The UK design team grew further as IVC UK Ltd significantly expanded its premises and CAD facilities. This resulted in an entirely new modular design concept leading to further groundbreaking digital TV products which included substantial software code. This was considered quite pioneering in the TV equipment business which had been mostly hardware dominated up to that time. The first resulting product was a dual TBC with picture-moving effects and mixing, the IVC Gemini, which was released at the 1983 Montreux TV Symposium to packed crowds. Large orders were placed Europe-wide, with IVC's early partner Bell & Howell undertaking distribution in some markets not covered by IVC's own network. The Gemini dual TBC was a great success selling for GB£15,000 list. It was produced at IVC UK's Reading England factory at the rate of ten per week for many years. The name Gemini was somewhat obviously chosen for the “twin” electronics.

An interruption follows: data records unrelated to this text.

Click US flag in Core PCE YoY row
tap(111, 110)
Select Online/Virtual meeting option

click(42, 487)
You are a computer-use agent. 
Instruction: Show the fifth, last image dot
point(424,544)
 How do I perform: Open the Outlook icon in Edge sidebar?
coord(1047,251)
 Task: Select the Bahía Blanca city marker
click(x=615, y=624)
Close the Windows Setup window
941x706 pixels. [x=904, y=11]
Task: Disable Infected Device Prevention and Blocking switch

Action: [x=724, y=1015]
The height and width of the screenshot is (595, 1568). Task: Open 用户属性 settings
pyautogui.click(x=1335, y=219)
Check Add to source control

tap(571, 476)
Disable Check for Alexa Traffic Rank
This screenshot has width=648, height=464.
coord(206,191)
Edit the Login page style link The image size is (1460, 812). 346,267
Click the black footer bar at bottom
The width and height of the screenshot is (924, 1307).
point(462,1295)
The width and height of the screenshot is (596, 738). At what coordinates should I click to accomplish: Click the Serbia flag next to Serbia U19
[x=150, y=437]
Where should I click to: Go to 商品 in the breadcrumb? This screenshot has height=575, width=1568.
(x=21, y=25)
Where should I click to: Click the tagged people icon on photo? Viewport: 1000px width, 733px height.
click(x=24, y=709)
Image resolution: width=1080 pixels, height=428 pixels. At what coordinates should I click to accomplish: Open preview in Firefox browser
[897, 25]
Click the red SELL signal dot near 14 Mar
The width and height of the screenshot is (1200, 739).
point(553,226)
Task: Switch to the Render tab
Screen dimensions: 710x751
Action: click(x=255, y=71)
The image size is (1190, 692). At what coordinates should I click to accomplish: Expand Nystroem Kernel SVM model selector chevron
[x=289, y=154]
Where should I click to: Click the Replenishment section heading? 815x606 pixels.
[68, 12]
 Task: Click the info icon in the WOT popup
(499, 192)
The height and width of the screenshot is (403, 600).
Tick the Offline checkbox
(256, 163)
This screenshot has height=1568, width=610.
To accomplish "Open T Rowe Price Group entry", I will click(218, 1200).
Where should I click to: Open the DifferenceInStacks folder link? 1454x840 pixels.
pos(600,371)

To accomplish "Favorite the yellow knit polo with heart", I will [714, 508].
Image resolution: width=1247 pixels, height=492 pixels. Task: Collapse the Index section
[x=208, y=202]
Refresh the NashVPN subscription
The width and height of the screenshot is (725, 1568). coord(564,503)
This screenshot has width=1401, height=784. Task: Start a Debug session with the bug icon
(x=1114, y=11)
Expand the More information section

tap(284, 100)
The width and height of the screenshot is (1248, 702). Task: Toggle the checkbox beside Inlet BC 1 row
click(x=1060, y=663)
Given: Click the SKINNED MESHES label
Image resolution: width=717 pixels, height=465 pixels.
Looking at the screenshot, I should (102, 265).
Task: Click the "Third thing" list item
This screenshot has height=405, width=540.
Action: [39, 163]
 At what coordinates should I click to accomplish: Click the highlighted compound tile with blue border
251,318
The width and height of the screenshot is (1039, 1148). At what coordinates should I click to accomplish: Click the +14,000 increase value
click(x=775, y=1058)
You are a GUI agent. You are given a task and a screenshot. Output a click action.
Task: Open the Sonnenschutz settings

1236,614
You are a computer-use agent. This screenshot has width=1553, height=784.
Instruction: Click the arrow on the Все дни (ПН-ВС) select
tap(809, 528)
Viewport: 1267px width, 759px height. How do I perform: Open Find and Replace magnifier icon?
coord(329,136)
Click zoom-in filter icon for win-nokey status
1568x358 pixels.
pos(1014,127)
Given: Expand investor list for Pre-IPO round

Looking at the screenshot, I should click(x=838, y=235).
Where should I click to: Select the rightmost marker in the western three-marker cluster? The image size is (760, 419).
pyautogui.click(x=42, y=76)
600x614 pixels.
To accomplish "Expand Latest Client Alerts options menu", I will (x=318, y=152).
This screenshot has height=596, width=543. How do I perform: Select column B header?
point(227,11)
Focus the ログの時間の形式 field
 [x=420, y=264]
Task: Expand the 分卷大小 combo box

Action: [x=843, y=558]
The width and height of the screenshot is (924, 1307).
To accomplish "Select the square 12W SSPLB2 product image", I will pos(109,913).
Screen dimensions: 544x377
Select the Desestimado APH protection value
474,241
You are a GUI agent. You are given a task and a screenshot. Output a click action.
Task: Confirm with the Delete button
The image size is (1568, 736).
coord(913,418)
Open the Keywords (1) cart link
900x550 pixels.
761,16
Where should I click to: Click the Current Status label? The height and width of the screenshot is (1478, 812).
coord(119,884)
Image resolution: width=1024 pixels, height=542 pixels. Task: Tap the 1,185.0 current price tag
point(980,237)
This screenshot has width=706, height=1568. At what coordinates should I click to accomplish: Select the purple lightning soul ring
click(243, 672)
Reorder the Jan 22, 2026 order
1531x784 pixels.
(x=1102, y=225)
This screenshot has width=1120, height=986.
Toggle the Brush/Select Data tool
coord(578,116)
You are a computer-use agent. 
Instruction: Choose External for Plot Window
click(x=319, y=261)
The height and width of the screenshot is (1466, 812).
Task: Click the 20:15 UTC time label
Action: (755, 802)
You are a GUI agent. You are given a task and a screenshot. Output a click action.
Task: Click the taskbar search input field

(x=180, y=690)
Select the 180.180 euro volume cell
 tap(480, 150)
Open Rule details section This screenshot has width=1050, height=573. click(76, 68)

Shortly after the release of Gemini, IVC UK Ltd completed the design of the digital zoom and effects unit, Zeno, released at the International Broadcasting Convention in the autumn of 1984, again to crowds of enthusiastic video engineers. The IVC Zeno was promoted as “The affordable zoom machine” and carried a list price of GB£21,000. At that time competing devices cost more than twice as much. The IVC Zeno was an outstanding success and was produced at IVC UK's Reading England factory alongside the Gemini. Production peaked at six per week during the mid-1980s. The name Zeno was chosen after the “God of altered images”.

== Other IVC products ==

In 1979, the IVC-1010, a 1-inch VTR based on the 800 transport, but with new electronics and control systems was introduced. It was capable of recording a 10 MHz bandwidth, designed for medical and scientific markets, but the US operation of IVC did not follow through with volume production.

Besides VTRs, IVC also manufactured other types of video equipment, such as studio video cameras and edit controllers. The early color cameras were used in many institutional, scientific and medical applications and were also branded for sale by Bell & Howell. The later broadcast series 7000 cameras were not as widely used due to cheaper competition emerging from far eastern manufacturers by that time, but the pioneering 7000P portable field production camera was re-engineered by IVC UK to meet the IBA broadcast code of practice and then did achieve significant broadcast success in Britain as noted in the IVC UK section above.

IVC UK Ltd also designed, equipped and commissioned mobile TV Outside Broadcast vehicles which were sold not only in the UK but also to emerging TV stations in the Middle East and Africa.